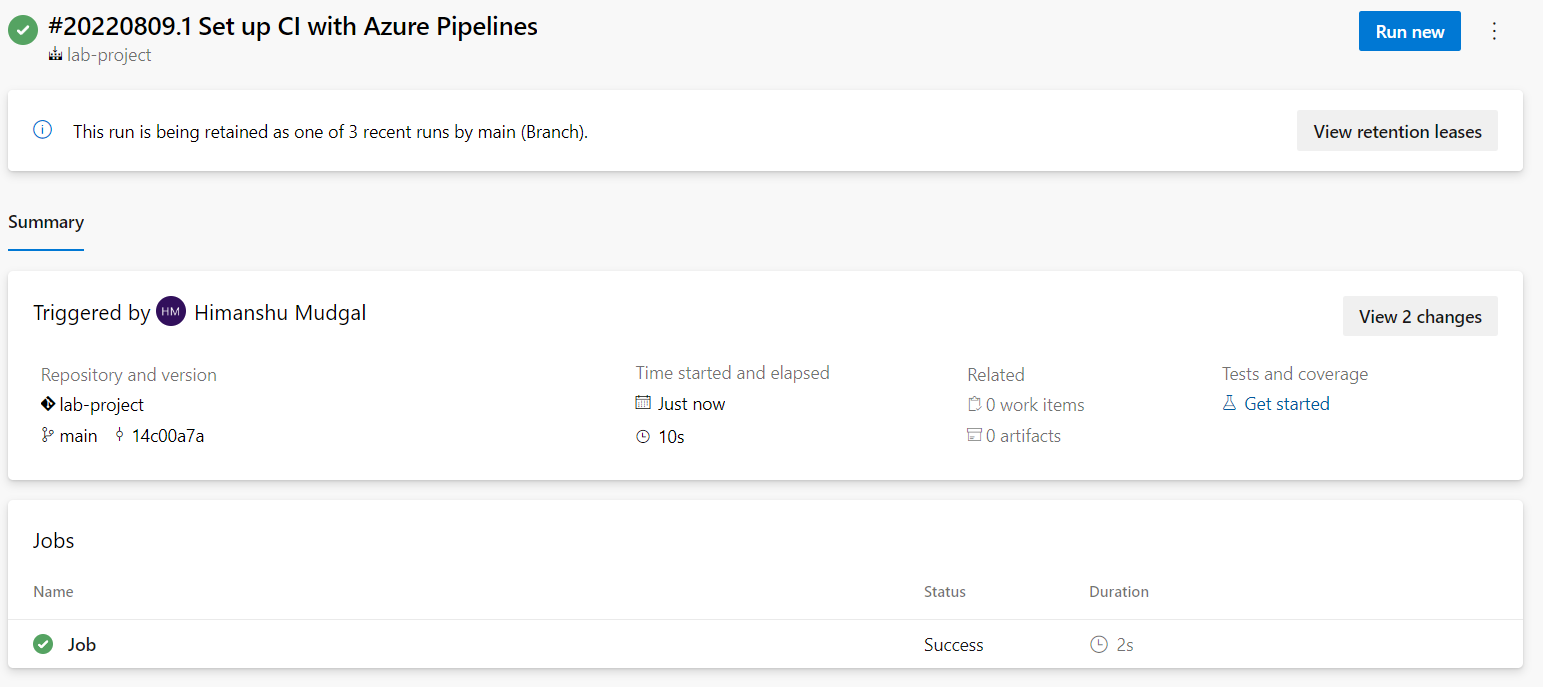Image resolution: width=1543 pixels, height=687 pixels.
Task: Open the lab-project pipeline breadcrumb link
Action: (109, 55)
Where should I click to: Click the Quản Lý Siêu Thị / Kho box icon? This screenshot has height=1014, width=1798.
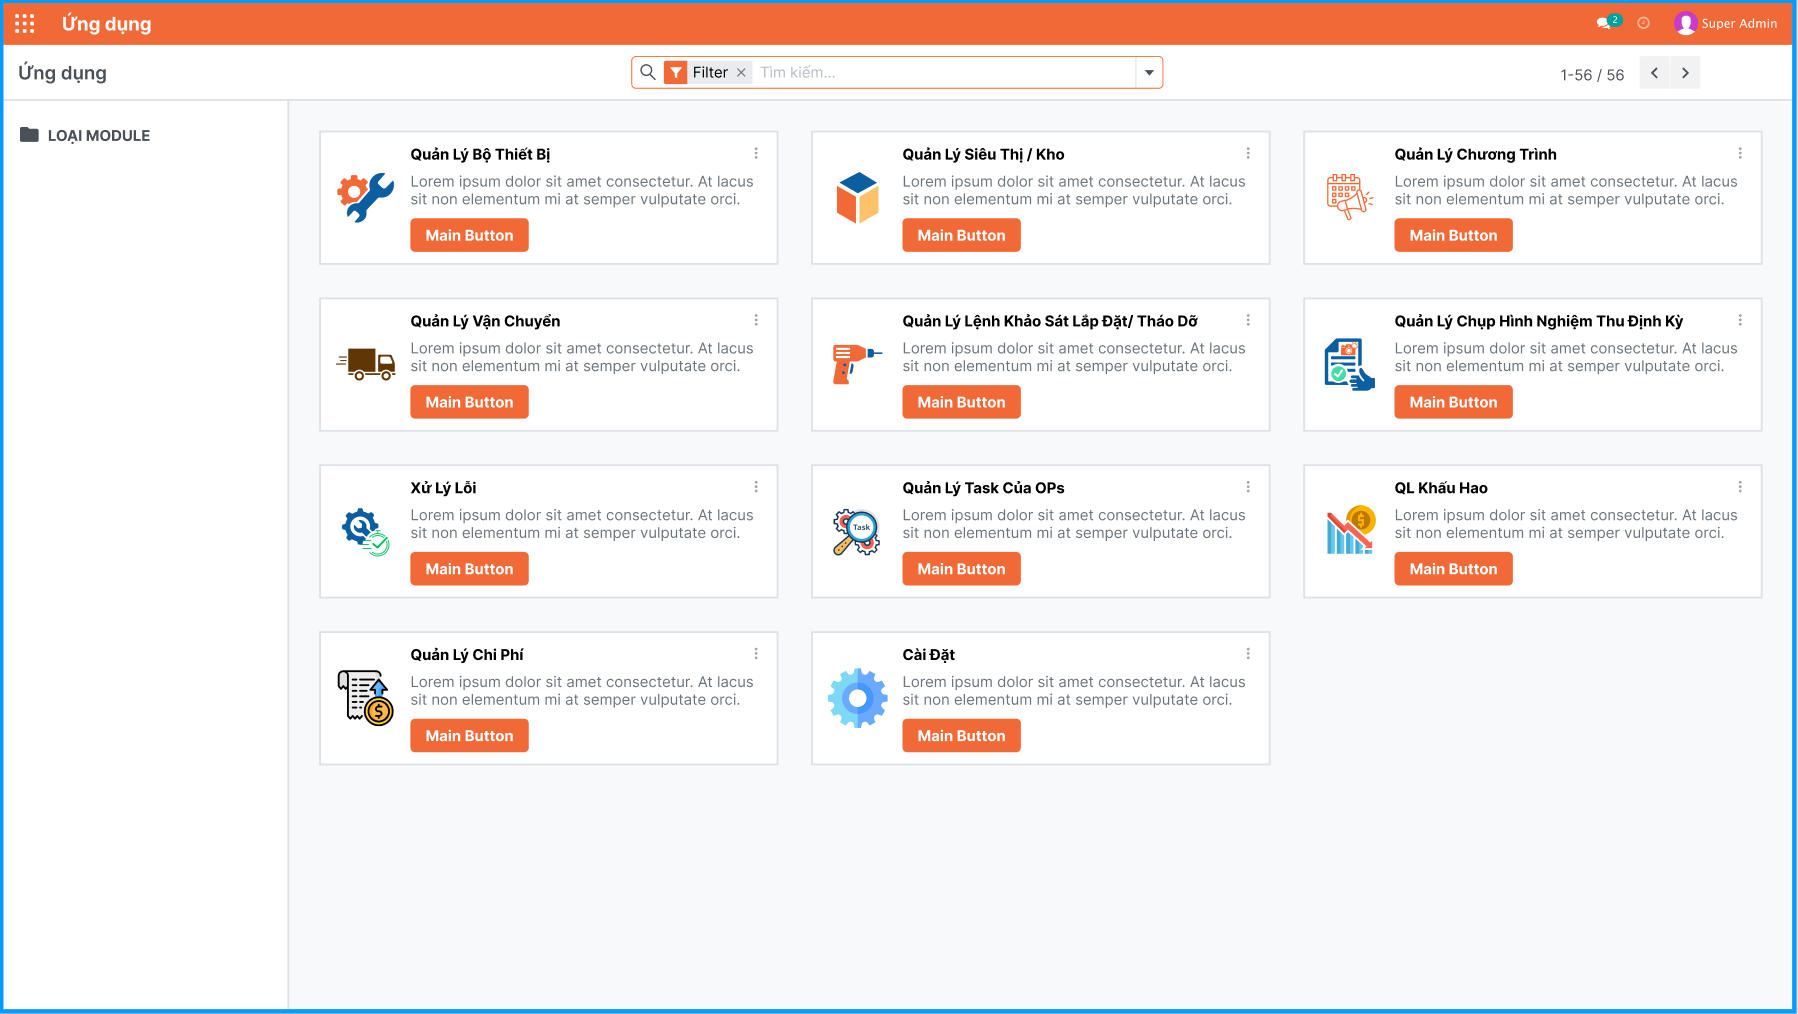857,194
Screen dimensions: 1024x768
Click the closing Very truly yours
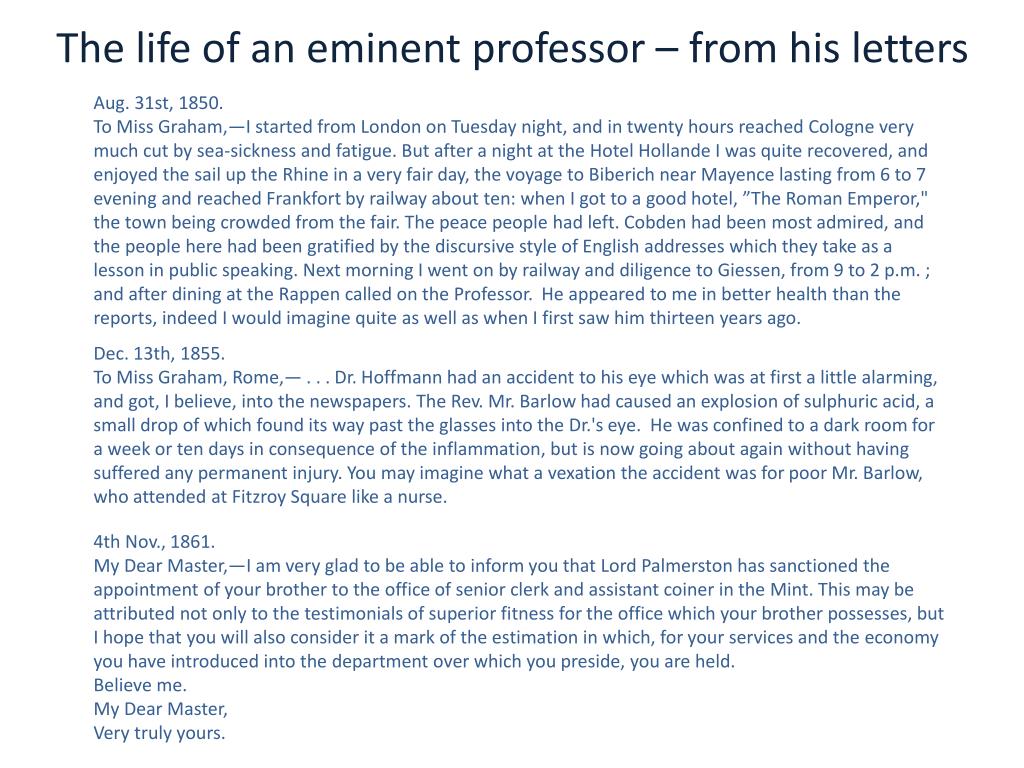tap(159, 733)
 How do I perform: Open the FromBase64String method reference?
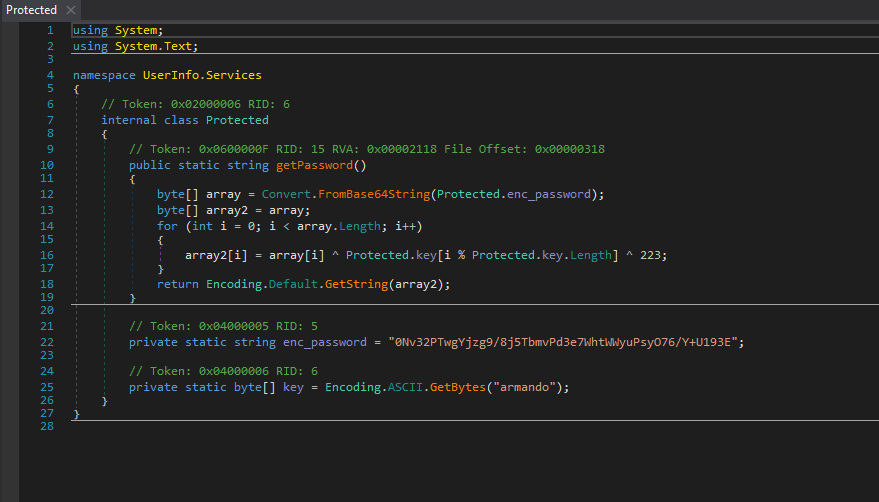[380, 194]
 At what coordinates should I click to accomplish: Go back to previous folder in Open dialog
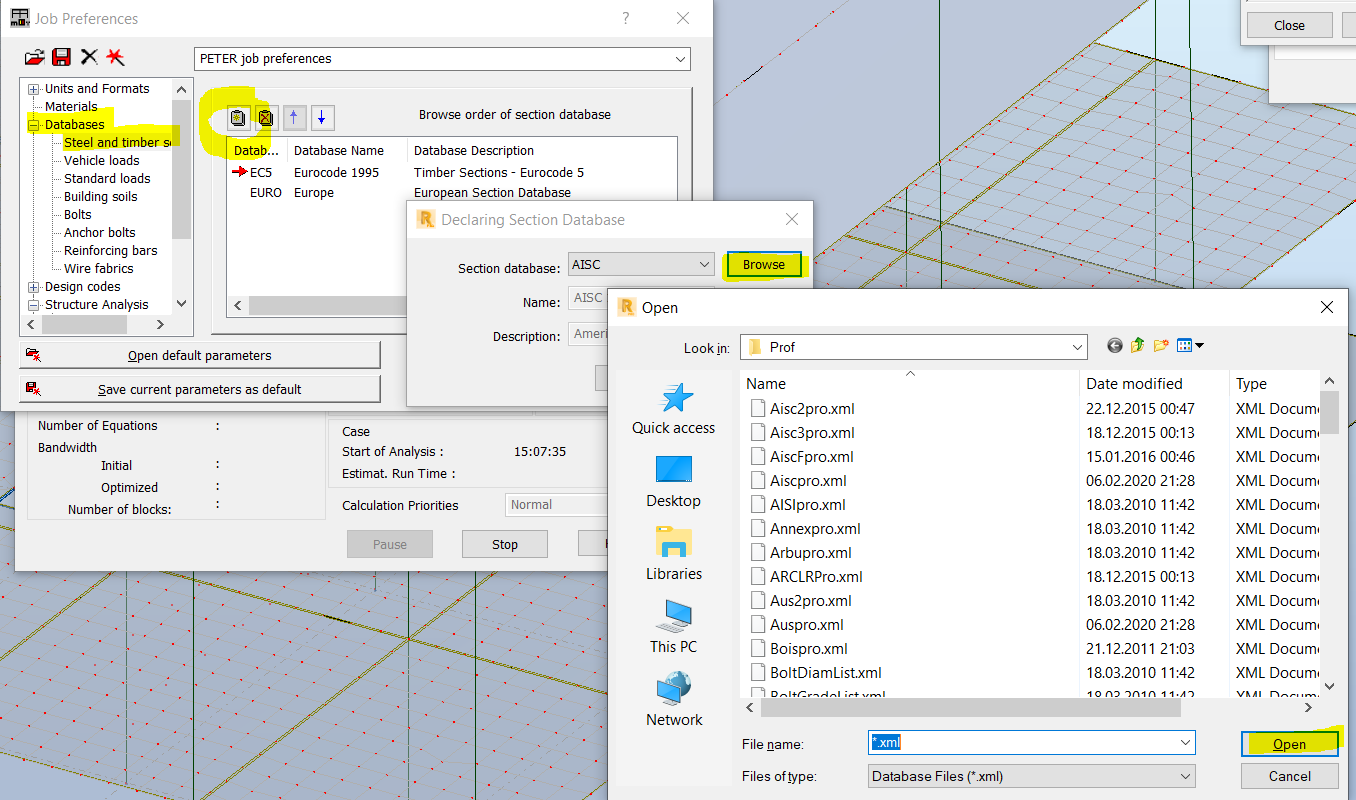(x=1114, y=346)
# # #
Work to be completed:
Pull out every line of text from the records above, word for word, and leave the pictures out.

Written response:
Image resolution: width=1543 pixels, height=687 pixels.
Task: Open the lab-project pipeline breadcrumb link
Action: (109, 55)
Where should I click to: Click the Quản Lý Siêu Thị / Kho box icon? This screenshot has height=1014, width=1798.
857,194
Screen dimensions: 1024x768
Click the closing Very truly yours
tap(159, 733)
 How do I perform: Open the FromBase64String method reference?
[380, 194]
 At what coordinates should I click to accomplish: Go back to previous folder in Open dialog
(x=1114, y=346)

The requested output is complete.